Record of a Late Miocene Suid, Tetraconodon Intermedius from the Baripada Beds (Mayurbhanj, Orissa): Age Implications

Journal of the Palaeontological Society of India ISSN 0522-9630 Volume 58(2), December 2013: 213-218

RECORD OF A LATE MIOCENE SUID, TETRACONODON INTERMEDIUS FROM THE BARIPADA BEDS (MAYURBHANJ, ORISSA): AGE IMPLICATIONS

K. MILANKUMAR SHARMA* and RAJEEV PATNAIK*

*DEPARTMENT OF GEOLOGY (C. A. S.), PANJAB UNIVERSITY, CHANDIGARH-160014 Corresponding e-mail: [email protected] ABSTRACT The highly fossiliferous marine deposits of the Baripada Beds have been assigned ages ranging from Eocene to Pleistocene primarily based on biostratigraphically long-ranging foraminfers, molluscs and selachians.

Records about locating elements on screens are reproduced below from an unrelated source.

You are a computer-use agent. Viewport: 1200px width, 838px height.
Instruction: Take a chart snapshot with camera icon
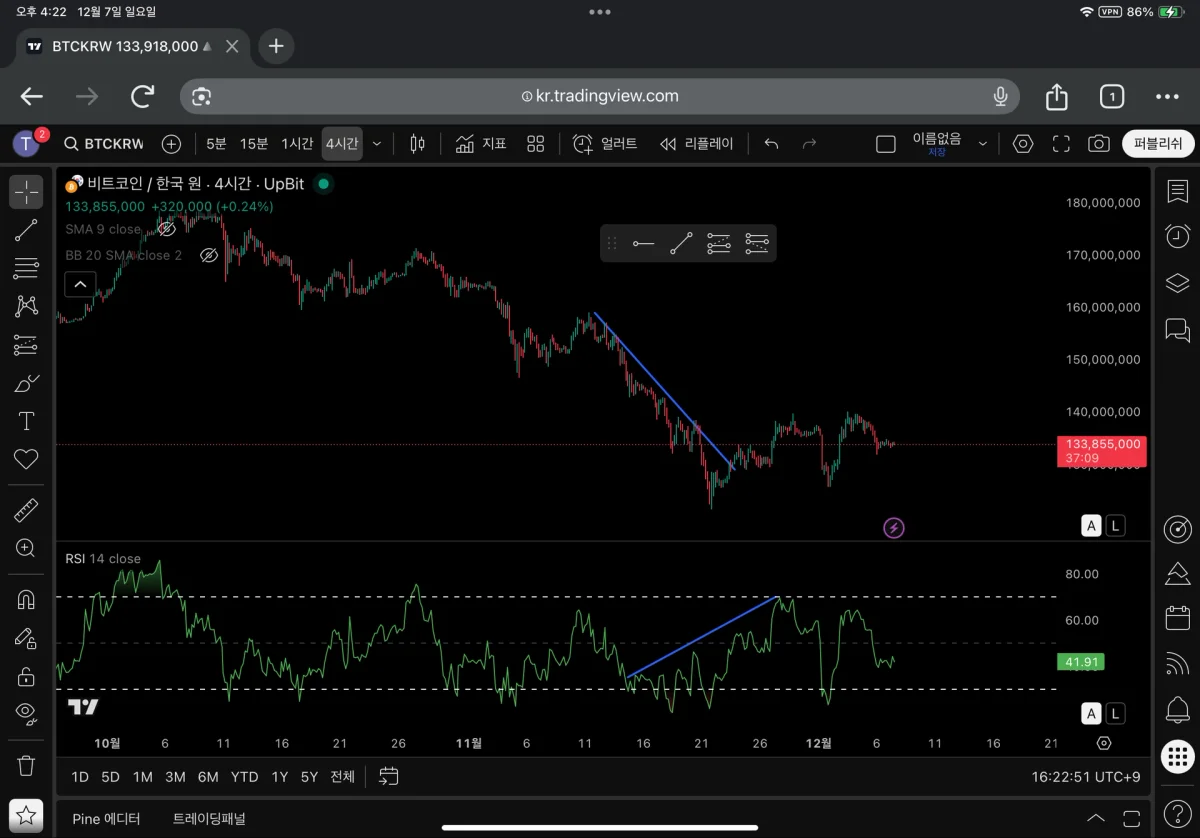1099,144
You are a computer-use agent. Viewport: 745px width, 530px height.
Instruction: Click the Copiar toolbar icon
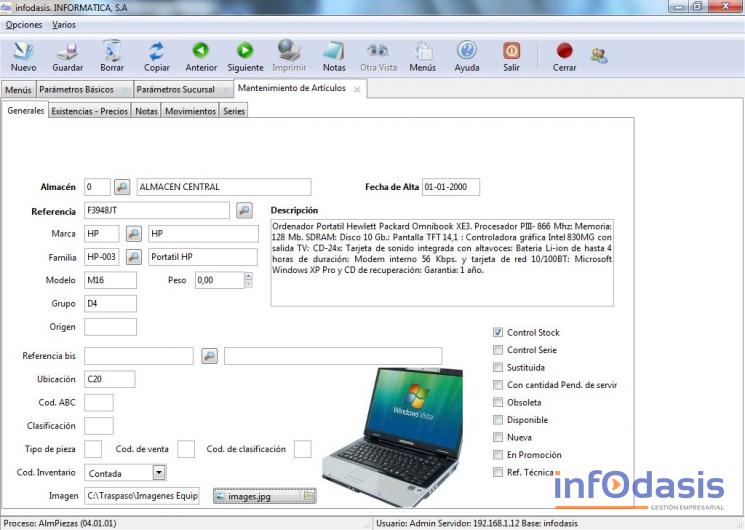(156, 56)
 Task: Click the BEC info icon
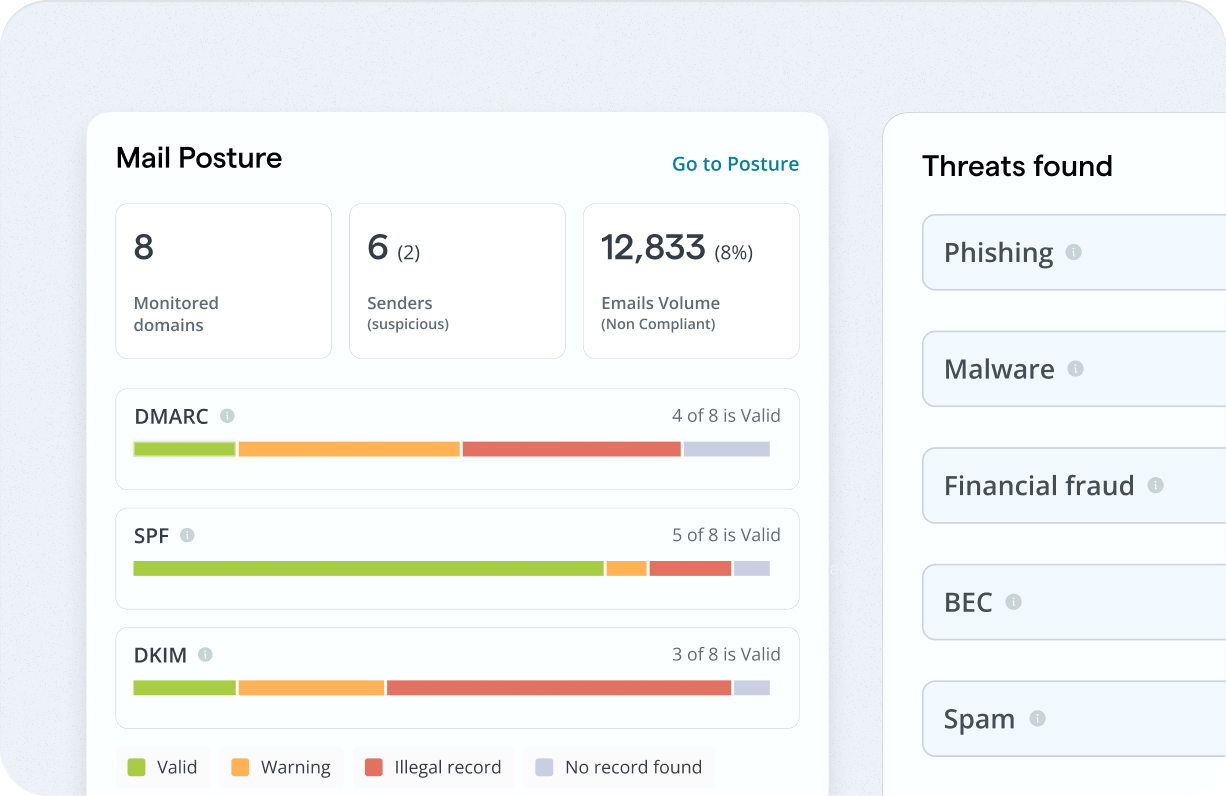coord(1013,602)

We describe here a short ranging (Late Miocene) suid, Tetraconodon intermedius from these beds for the first time. A detailed comparison and biostratigraphic correlation of our finding with similar finds from the Nagri-Dhok Pathan transition of the Siwalik of Jammu and the Irrawaddy beds of Myanmar allows us to provide a smaller age window of ~10-8 Ma to these beds.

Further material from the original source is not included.